> _Exercise instructions_
• 1. From the Intel Skulltrail post, return the passage that begins at the words "Recently, Intel thought" and stops after "the 'gaming enthusiast'.", copied word for word.
• 2. Name every hardware company the Skulltrail post mentions.

> _Passage provided_
==================================================

Tuesday, February 5, 2008

Intel skulltrail platform - motherborads with 2 cpus



In the past few months, 'multi' solutions are the norm in pc hardware. We've had multi core cpu's, presently 4 cores (AMD phenom and Intel core2 quads and extremes) are very much mainstream. We also now have 2 graphics processors in a single card (nvidia had one last year, now ati has come out with the hd3870x2).  


Recently, Intel thought they would create a stir just for fun, so they ripped off some tech from their server motherboard lineup and put together a desktop motherboard which they siad was for the 'gaming enthusiast'.  

So what is it all about? it puts two cpus on the same board, has 4 PCIe x16 slots and Fully buffered(FB) DIMM. Whats more, its the first non-NVIDIA chipset motherboard to offer SLI support.  The motherboard is obviously larger than your standard enthusiast motherboard and is built to the eATX (extended ATX) specifications common in the server and workstation markets. It aslo has 6 SATA ports and one IDE slot.

==================================================

> _Raw data_
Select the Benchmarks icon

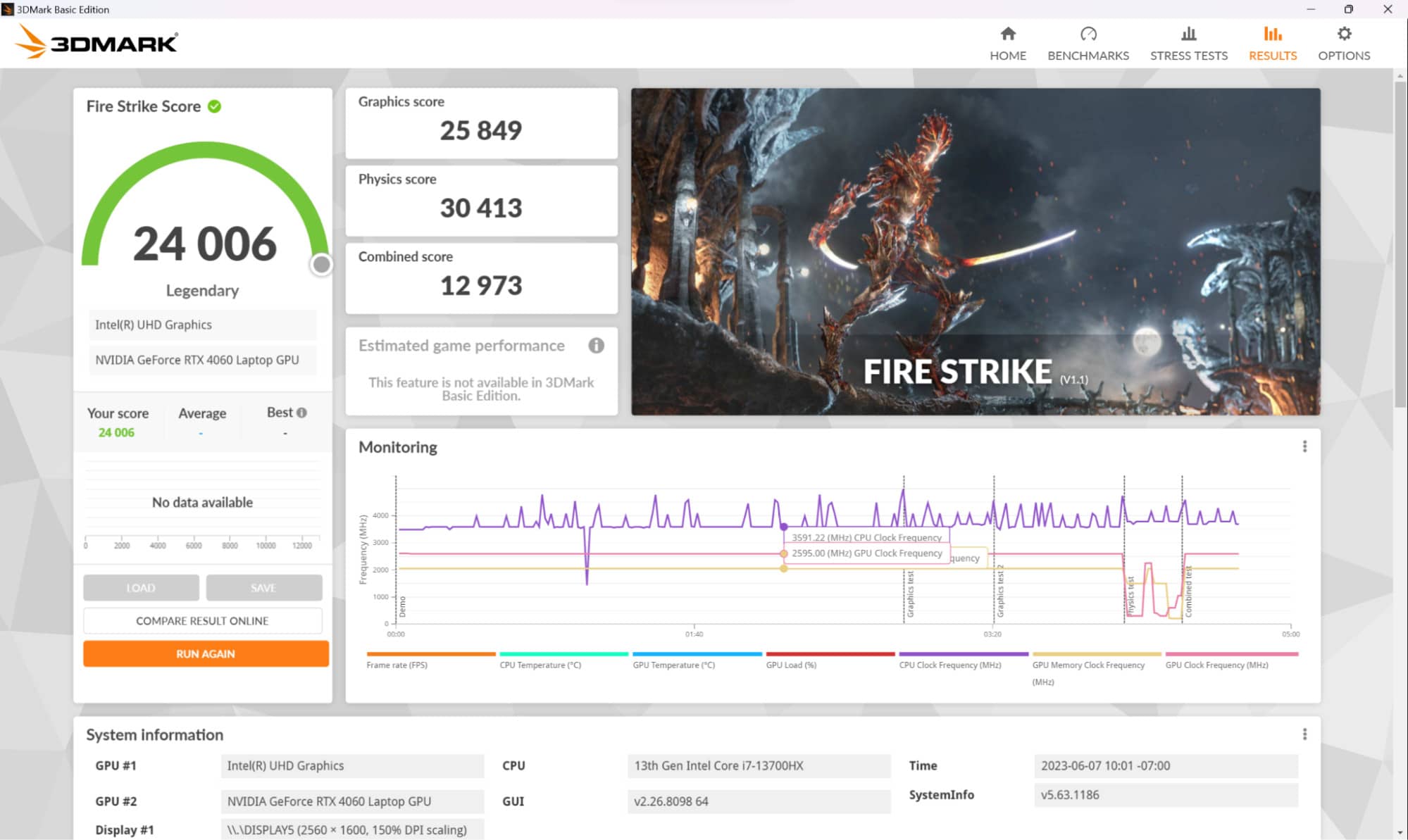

==================================================

> _Set of answers_
• 1.
Recently, Intel thought they would create a stir just for fun, so they ripped off some tech from their server motherboard lineup and put together a desktop motherboard which they siad was for the 'gaming enthusiast'.

• 2.
AMD
Intel
NVIDIA
ATI